De nuevo salió al pasillo, con la cabeza encogida, protegiéndola.
ME ENCOMIENDO A DIOS.
Comenzó a caminar, cubriéndose con los brazos. Era un boxeador acorralado a la espera del K.O.
Como una explosión, cada célula de su cuerpo se estremeció con un escalofrío cuando una suave caricia recorrió su cuello.
El depredador de la noche jugaba con él, porque sabía que iba a ganar.
Notó que le flaqueaban las fuerzas. Se obligó a caminar despacio. No podía más. Pasó una eternidad.
Estaba en la puerta de su dormitorio. Entró. Sonámbulo, dio un paso más.
-Mañana, cuando me encuentren muerto, aparentemente será un infarto. Nadie sabrá nunca la verdad.
¡Allí estaba! ¡Al fondo! Durante medio segundo, los números digitales de su despertador quedaron ocultos por algo.
El depredador había sido más inteligente: llevaba tiempo esperándolo, a las puertas de su salvación; entre el reloj digital y la almohada, en la parte derecha de la cama, por donde siempre se metía Fred.
Sus músculos funcionaron como un resorte de precisión. De un salto felino alcanzó la parte izquierda de la cama. Sus brazos no fallaron. Atrapó las mantas y logró cubrirse hasta el cuello.

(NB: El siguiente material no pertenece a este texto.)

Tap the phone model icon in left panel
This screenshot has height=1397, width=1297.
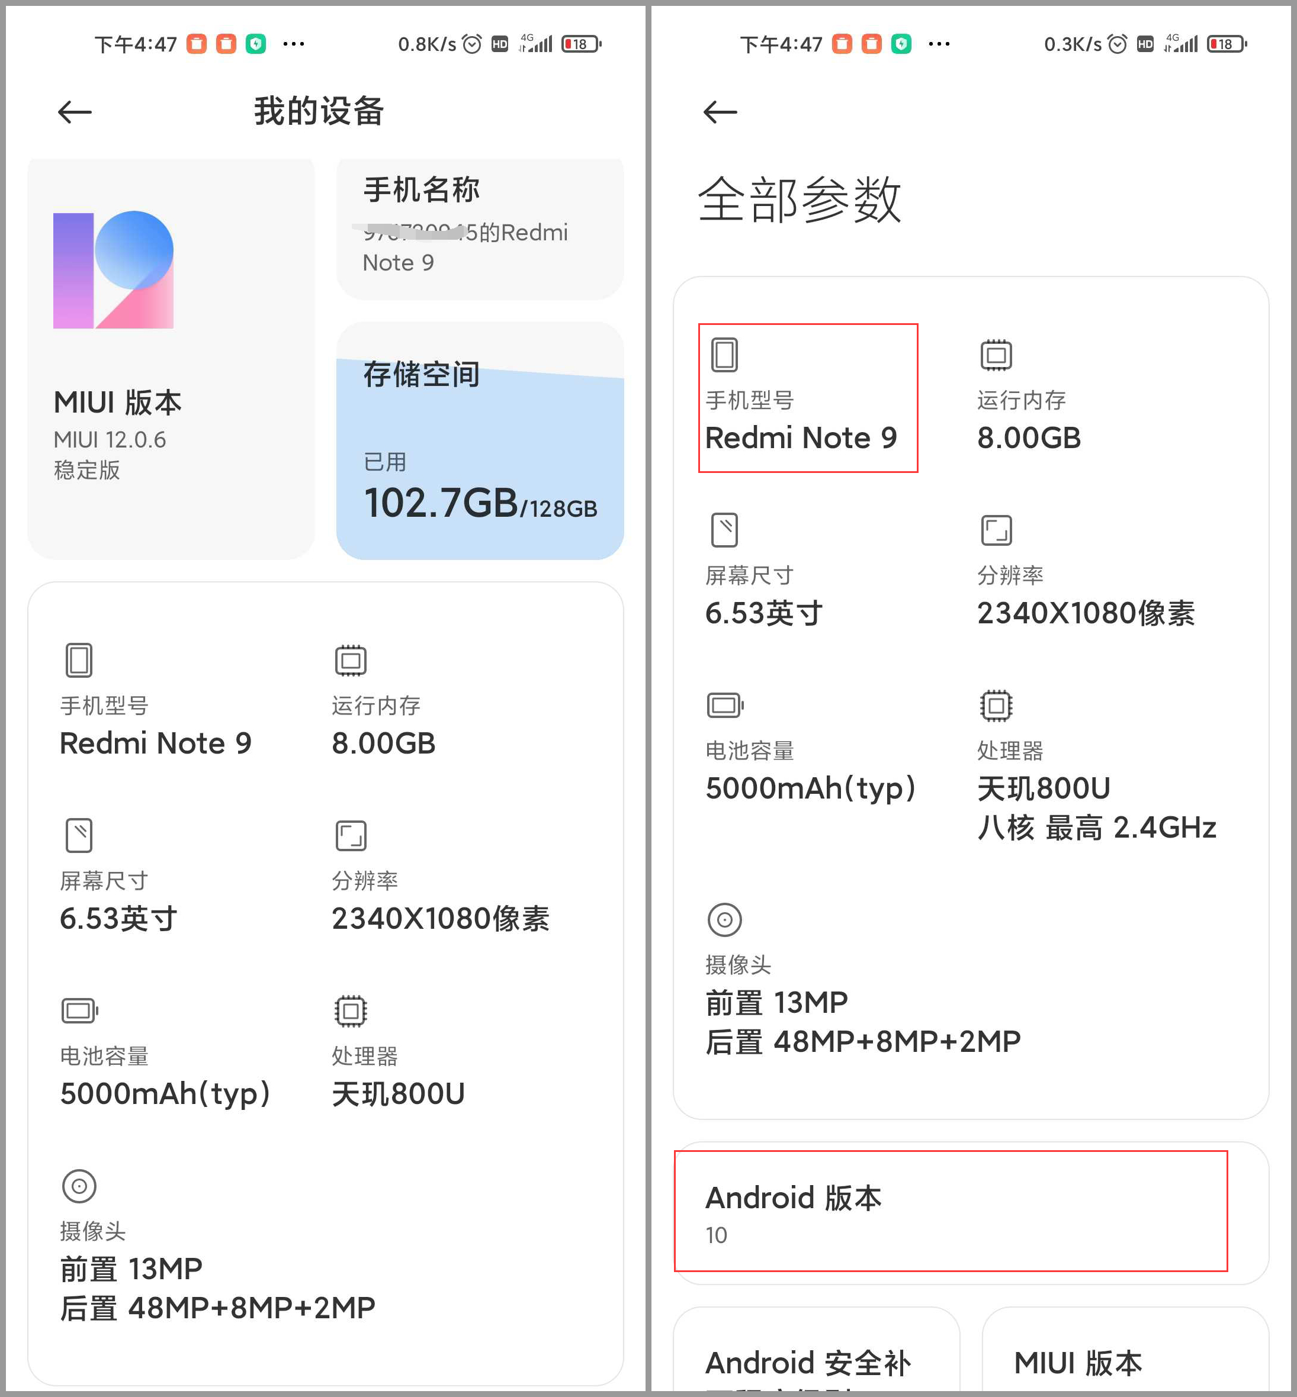coord(79,660)
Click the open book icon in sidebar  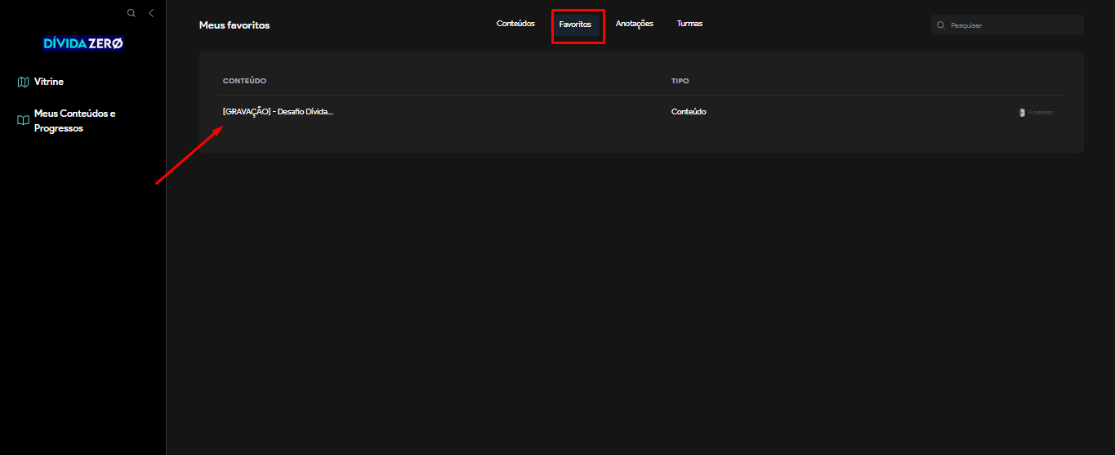click(x=23, y=120)
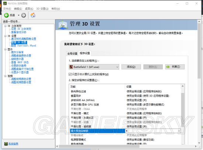Open the back history dropdown arrow

18,15
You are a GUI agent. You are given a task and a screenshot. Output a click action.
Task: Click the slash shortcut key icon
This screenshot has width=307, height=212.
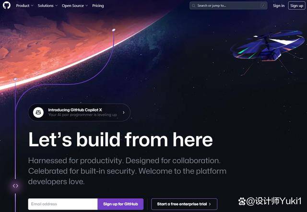(263, 6)
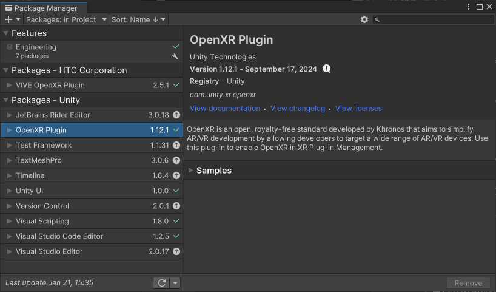Click update arrow icon beside JetBrains Rider Editor

176,115
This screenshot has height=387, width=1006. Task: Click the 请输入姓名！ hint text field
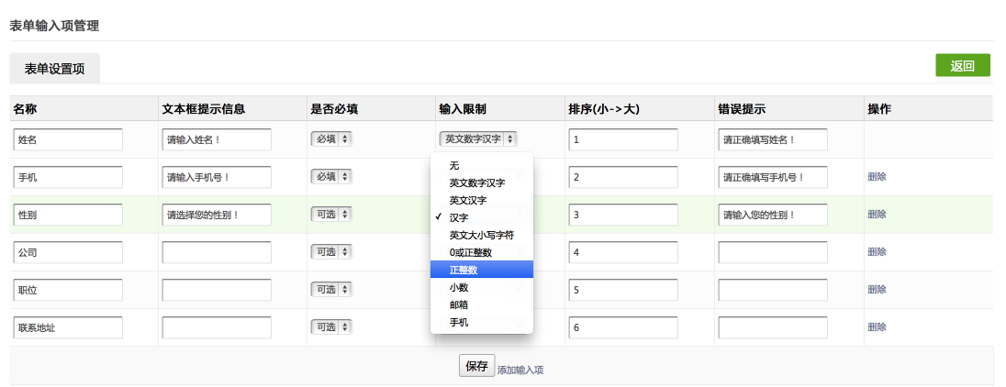pyautogui.click(x=217, y=139)
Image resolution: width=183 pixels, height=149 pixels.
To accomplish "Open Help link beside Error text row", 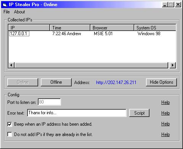I will [x=165, y=113].
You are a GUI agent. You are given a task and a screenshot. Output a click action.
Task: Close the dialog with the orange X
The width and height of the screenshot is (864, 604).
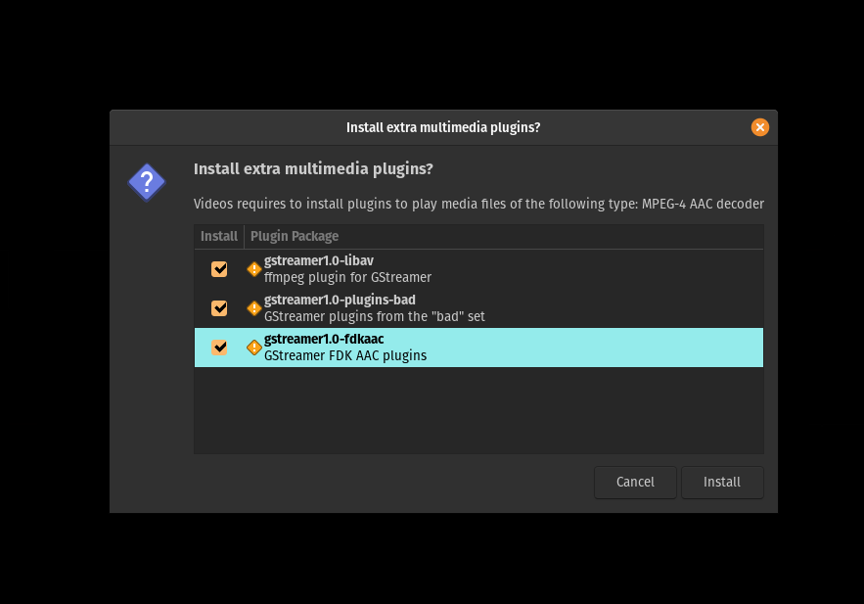click(x=760, y=127)
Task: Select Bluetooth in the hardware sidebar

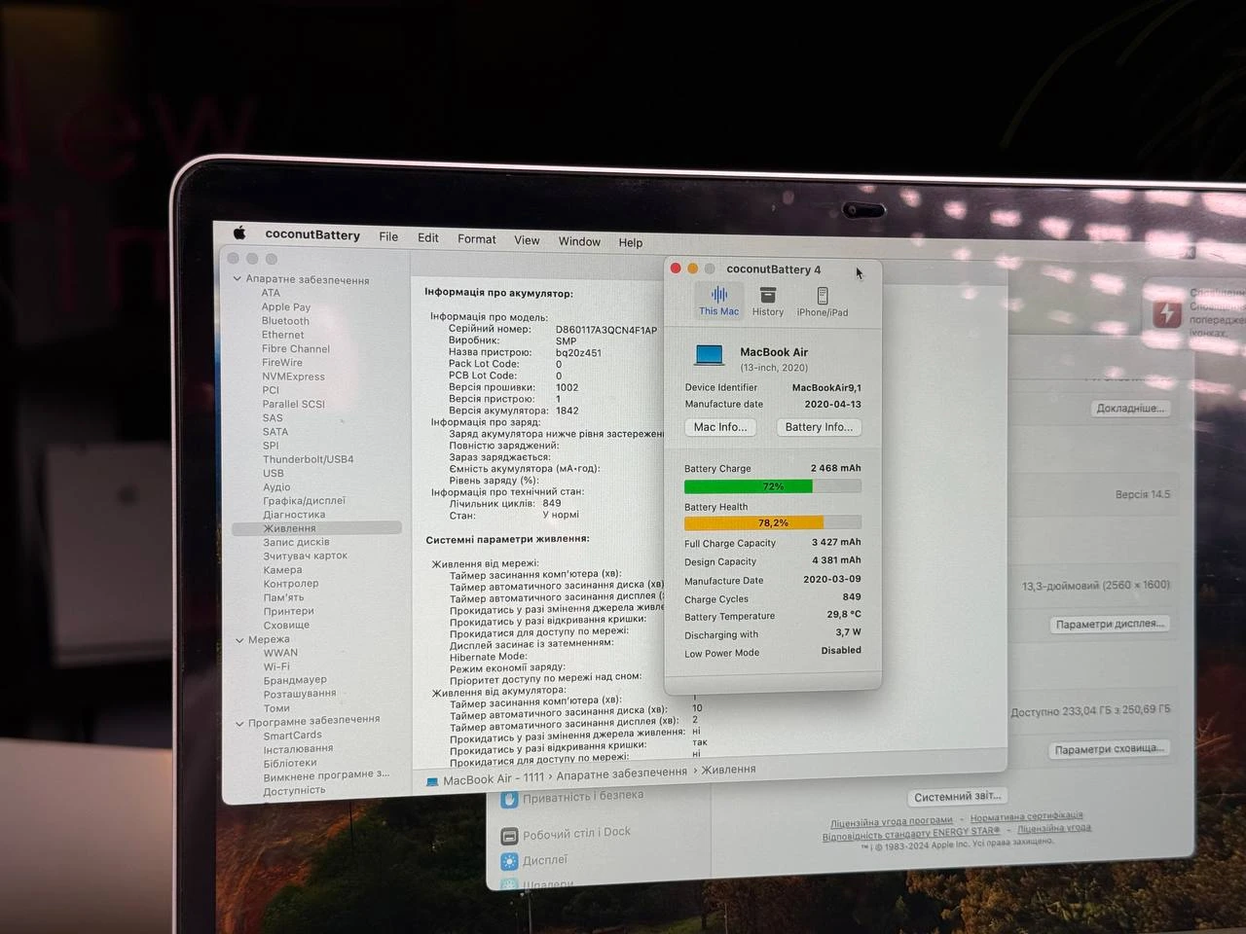Action: click(x=284, y=320)
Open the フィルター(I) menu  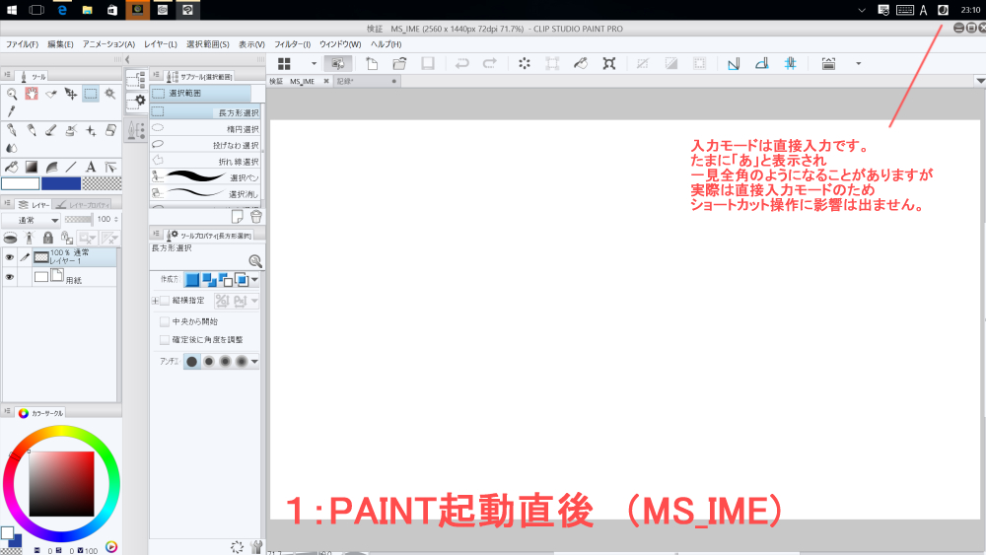pyautogui.click(x=292, y=44)
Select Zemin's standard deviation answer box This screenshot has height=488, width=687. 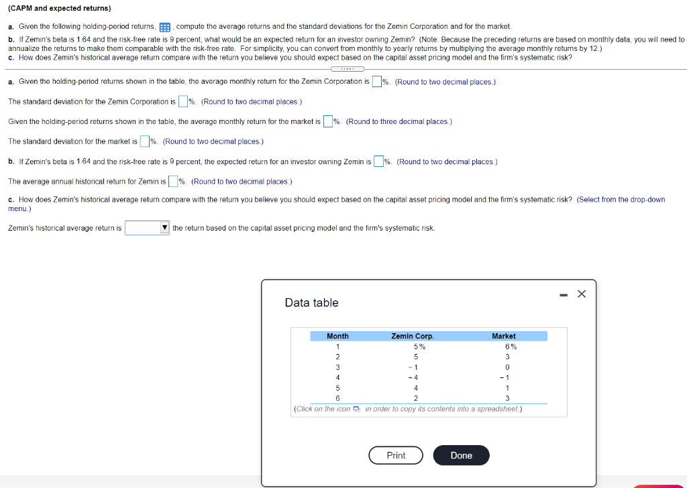[183, 101]
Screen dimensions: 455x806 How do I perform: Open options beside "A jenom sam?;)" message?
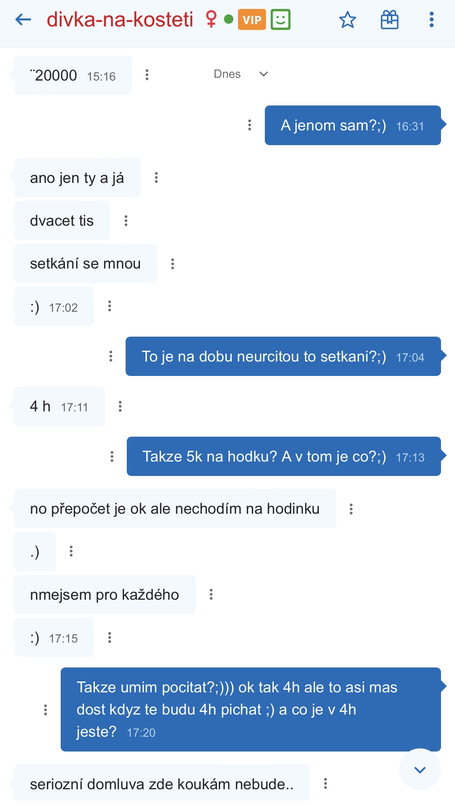click(x=250, y=125)
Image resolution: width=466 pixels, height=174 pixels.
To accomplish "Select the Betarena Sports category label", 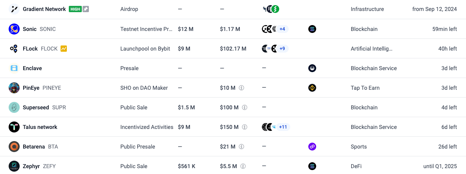I will (359, 147).
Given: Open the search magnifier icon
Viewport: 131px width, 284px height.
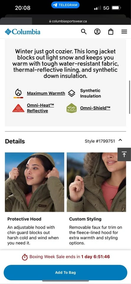Looking at the screenshot, I should coord(84,32).
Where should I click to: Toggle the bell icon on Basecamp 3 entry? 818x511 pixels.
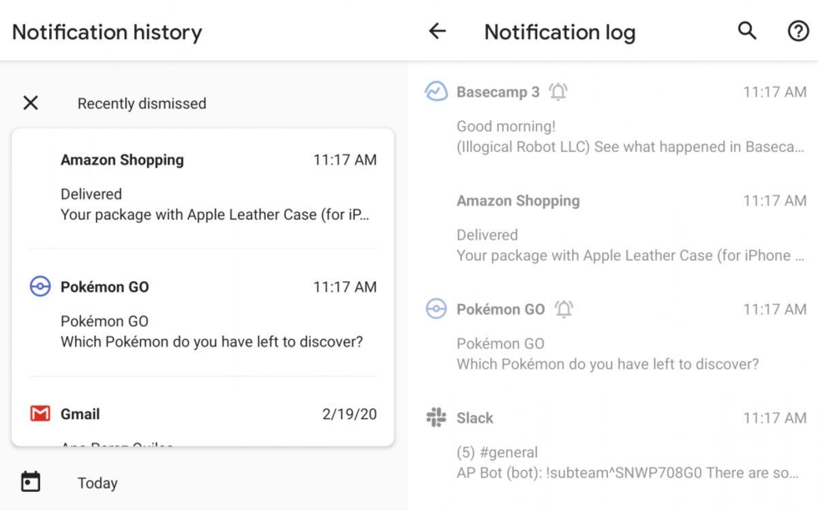tap(558, 92)
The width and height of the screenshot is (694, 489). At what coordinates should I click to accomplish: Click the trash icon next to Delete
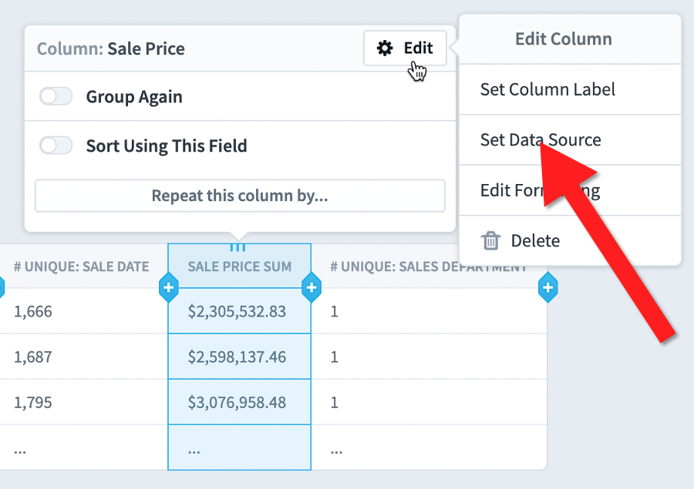pos(490,241)
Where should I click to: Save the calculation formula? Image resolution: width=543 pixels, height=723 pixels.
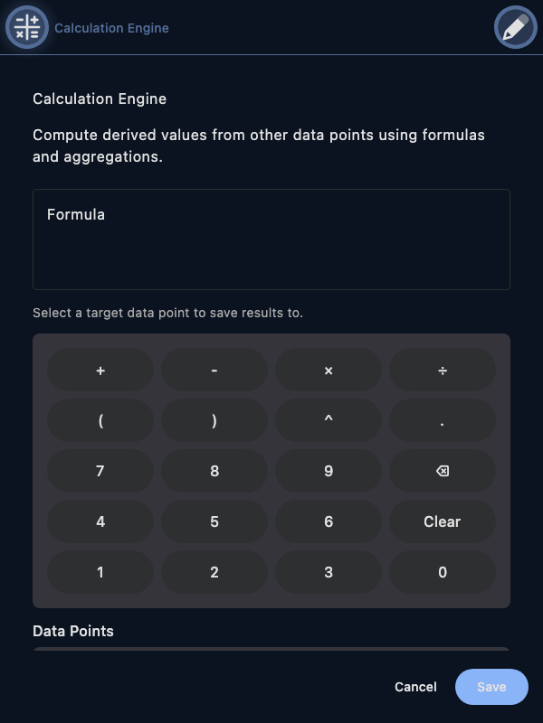491,687
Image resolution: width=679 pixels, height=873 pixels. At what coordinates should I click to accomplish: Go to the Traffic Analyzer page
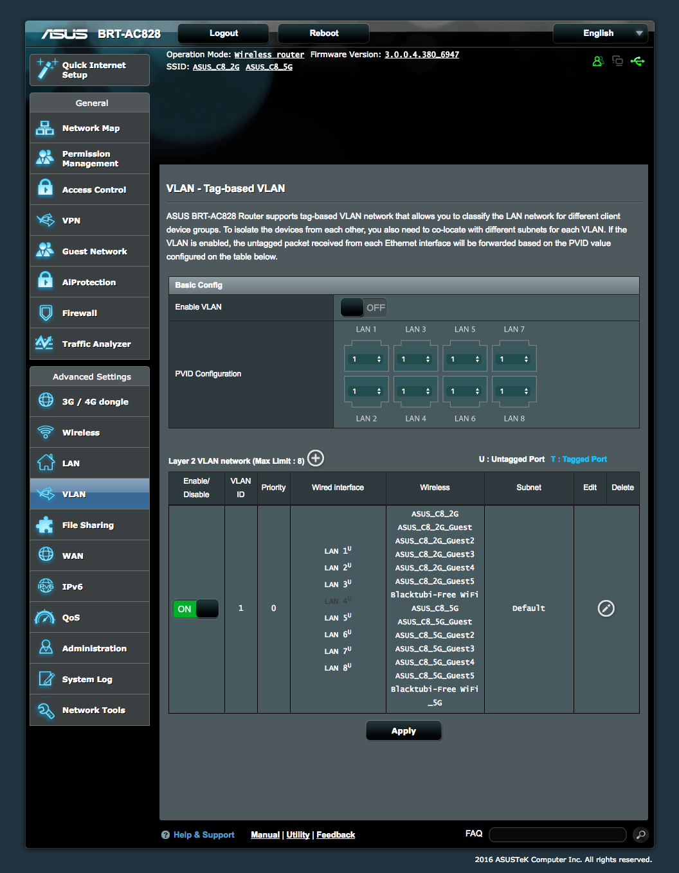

Algo le cayó encima. En esa décima de segundo comprendió que nunca olvidaría aquel rostro de otro mundo: un rostro cuya boca se abría oscura y en la que en lo más profundo se veía el universo. En el interior de esa boca brillaban frías las estrellas.
Esa décima de segundo que utilizó para cubrirse por completo bajo las mantas.
(Hice bien en comprarlo de pilas, y no de carga a la red).
No notaba ningún peso sobre él. Oyó un aullido lejano, como a varios kilómetros.
Se vio invadido por algo parecido a la euforia, pero todavía sentía miedo. Rezó.
Vendería esta casa. No volvería a levantarse de noche a oscuras, porque no tendría una tercera oportunidad. Haría que...
...Comenzó a resbalar en un sueño seguro y profundo. En seguida empezó a soñar. Por la mañana, le costaría mucho discernir entre los sueños y la realidad.
Dormido, ya no oyó cómo, en la salita azul, los muelles del sillón de cuero negro, se doblaban para recibir a su dueño.